Another thing I like is their chapter on "How To Democratize Your Business" which details through mini case-studies three primary ways companies have thus far worked with citizen marketers: through contests, through co-creation of the brand or product, and through community facilitation. The number of examples provided give the reader a glimpse of the possibilities for companies. Figuring out ways to engage citizen marketers is definitely a high priority.
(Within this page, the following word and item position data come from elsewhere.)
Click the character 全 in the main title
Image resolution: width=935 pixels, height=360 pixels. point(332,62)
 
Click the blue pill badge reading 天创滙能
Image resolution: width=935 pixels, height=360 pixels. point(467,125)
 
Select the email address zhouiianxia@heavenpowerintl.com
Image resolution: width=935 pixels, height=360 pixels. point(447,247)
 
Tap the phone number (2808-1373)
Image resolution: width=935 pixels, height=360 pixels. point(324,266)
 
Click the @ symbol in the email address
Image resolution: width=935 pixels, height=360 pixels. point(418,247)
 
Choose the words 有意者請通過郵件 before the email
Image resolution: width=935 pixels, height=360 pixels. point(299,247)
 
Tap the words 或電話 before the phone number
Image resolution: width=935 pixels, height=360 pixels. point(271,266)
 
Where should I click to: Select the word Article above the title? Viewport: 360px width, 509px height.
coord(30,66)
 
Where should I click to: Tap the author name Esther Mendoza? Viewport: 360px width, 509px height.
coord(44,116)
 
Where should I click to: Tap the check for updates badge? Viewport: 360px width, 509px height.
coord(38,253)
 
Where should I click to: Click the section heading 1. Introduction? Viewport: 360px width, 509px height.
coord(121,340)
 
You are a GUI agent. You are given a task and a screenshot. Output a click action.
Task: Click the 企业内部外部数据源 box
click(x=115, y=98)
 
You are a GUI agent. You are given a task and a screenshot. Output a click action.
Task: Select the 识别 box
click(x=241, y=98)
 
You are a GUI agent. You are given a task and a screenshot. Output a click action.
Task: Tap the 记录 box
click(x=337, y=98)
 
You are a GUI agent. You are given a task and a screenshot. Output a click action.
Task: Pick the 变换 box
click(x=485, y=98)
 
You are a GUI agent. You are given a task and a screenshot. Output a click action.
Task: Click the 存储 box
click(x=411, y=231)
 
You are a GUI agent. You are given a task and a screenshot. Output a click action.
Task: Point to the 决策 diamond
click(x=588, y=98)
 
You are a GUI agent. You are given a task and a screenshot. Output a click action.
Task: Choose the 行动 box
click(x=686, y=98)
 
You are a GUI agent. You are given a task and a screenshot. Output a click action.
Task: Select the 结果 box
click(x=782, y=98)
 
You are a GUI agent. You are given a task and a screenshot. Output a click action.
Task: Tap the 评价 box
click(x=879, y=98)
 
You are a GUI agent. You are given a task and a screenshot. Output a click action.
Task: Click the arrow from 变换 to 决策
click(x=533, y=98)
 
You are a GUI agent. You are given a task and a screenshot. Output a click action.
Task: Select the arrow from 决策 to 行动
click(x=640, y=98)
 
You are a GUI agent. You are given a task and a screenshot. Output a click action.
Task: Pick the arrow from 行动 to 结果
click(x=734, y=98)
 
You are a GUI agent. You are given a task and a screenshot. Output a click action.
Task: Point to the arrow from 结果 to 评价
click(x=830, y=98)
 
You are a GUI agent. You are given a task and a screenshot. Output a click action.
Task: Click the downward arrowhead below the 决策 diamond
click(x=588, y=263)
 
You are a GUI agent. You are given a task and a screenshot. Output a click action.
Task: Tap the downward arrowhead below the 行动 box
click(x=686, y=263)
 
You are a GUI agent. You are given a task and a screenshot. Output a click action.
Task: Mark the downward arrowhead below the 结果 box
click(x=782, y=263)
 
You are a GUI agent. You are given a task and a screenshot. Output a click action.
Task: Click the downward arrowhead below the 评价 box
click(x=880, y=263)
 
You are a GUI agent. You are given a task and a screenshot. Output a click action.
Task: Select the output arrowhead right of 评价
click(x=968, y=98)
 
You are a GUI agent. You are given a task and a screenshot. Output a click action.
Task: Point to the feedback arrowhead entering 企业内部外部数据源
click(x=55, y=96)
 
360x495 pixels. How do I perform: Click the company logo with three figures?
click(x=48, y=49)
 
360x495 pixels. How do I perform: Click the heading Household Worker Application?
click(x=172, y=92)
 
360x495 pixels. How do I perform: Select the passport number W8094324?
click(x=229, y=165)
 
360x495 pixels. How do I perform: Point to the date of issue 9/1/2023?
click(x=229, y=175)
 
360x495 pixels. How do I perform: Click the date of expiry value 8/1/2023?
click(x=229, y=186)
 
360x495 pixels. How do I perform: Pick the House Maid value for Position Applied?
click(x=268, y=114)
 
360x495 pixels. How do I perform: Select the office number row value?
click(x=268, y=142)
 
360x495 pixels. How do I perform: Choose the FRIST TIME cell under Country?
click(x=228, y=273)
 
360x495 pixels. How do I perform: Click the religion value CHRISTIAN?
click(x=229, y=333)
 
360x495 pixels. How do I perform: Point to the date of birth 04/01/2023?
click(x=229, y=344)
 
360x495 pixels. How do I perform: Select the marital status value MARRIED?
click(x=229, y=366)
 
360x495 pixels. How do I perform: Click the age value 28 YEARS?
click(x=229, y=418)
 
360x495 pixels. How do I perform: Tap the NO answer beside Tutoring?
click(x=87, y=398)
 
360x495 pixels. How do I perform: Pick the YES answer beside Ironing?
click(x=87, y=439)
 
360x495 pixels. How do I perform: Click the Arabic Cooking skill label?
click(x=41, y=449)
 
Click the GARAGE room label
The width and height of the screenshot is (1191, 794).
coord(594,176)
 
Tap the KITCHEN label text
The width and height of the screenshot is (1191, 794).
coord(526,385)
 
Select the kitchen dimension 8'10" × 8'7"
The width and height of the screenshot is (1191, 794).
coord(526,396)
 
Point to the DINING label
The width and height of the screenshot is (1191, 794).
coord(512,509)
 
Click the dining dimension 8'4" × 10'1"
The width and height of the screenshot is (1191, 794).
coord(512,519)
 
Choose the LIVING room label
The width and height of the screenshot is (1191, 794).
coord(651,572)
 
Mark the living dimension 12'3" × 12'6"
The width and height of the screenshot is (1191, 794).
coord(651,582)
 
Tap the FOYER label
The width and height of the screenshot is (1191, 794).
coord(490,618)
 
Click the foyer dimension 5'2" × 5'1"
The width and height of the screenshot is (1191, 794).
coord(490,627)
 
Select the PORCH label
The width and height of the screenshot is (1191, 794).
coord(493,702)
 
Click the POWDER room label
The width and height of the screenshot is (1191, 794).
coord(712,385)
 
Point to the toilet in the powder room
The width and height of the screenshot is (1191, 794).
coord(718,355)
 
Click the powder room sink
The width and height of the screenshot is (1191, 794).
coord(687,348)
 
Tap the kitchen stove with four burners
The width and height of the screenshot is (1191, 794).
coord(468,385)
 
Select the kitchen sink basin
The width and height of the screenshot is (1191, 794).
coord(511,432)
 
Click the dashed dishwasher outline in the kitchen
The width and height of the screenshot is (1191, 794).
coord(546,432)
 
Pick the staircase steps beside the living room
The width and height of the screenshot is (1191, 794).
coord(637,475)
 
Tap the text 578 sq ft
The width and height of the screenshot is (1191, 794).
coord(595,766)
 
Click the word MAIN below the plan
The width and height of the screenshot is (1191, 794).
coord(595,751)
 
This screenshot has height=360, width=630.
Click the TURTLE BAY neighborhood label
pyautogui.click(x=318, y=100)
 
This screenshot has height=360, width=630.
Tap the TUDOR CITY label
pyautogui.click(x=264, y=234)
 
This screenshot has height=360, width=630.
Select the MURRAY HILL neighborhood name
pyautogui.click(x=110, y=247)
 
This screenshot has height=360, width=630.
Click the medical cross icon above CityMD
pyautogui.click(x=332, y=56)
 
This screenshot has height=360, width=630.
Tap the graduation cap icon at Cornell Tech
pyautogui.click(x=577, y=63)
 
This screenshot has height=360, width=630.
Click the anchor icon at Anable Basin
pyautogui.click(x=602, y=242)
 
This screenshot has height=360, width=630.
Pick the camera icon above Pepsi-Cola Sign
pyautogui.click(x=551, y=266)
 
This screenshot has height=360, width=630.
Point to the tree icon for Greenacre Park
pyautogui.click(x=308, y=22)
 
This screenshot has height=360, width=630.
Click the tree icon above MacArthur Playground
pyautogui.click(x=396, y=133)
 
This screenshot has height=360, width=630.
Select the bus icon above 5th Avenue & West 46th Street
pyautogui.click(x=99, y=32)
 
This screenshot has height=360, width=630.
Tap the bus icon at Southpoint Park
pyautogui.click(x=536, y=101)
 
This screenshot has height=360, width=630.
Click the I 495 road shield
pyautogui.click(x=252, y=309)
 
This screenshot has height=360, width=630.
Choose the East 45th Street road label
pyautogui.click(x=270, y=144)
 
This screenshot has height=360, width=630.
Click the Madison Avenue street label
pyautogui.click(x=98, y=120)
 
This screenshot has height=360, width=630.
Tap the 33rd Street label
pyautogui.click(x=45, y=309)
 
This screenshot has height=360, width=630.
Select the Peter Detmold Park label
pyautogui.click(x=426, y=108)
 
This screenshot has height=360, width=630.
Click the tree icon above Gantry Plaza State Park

They conclude their book with a cautionary note of how NOT to work with citizen marketers -- for example, not to engage in stealth marketing because it doesn't come from a place of authenticity that is prized by citizen marketers. One quotation I really found intriguing is this: "Social media is the antidote to campaign-based thinking." I'll be encouraging my students to reflect on what this means for how a company envisions their relationships with citizen marketers and their WOM marketing efforts. The quotation alludes to different philosophies of WOM marketing that my class discussed the first time I taught the class last summer.

To conclude this post I want to say thanks to Ben and Jackie for all their diligent efforts doing the research for this book and for sharing their knowledge of citizen marketers.

Disclosure: Ben and Jackie are members of the Word of Mouth Marketing Association (Jackie is on the Board of Directors) and I am on the advisory board of WOMMA. As mentioned above, I received an advance copy of the book and didn't have to pay a penny for it (my students won't be so lucky however).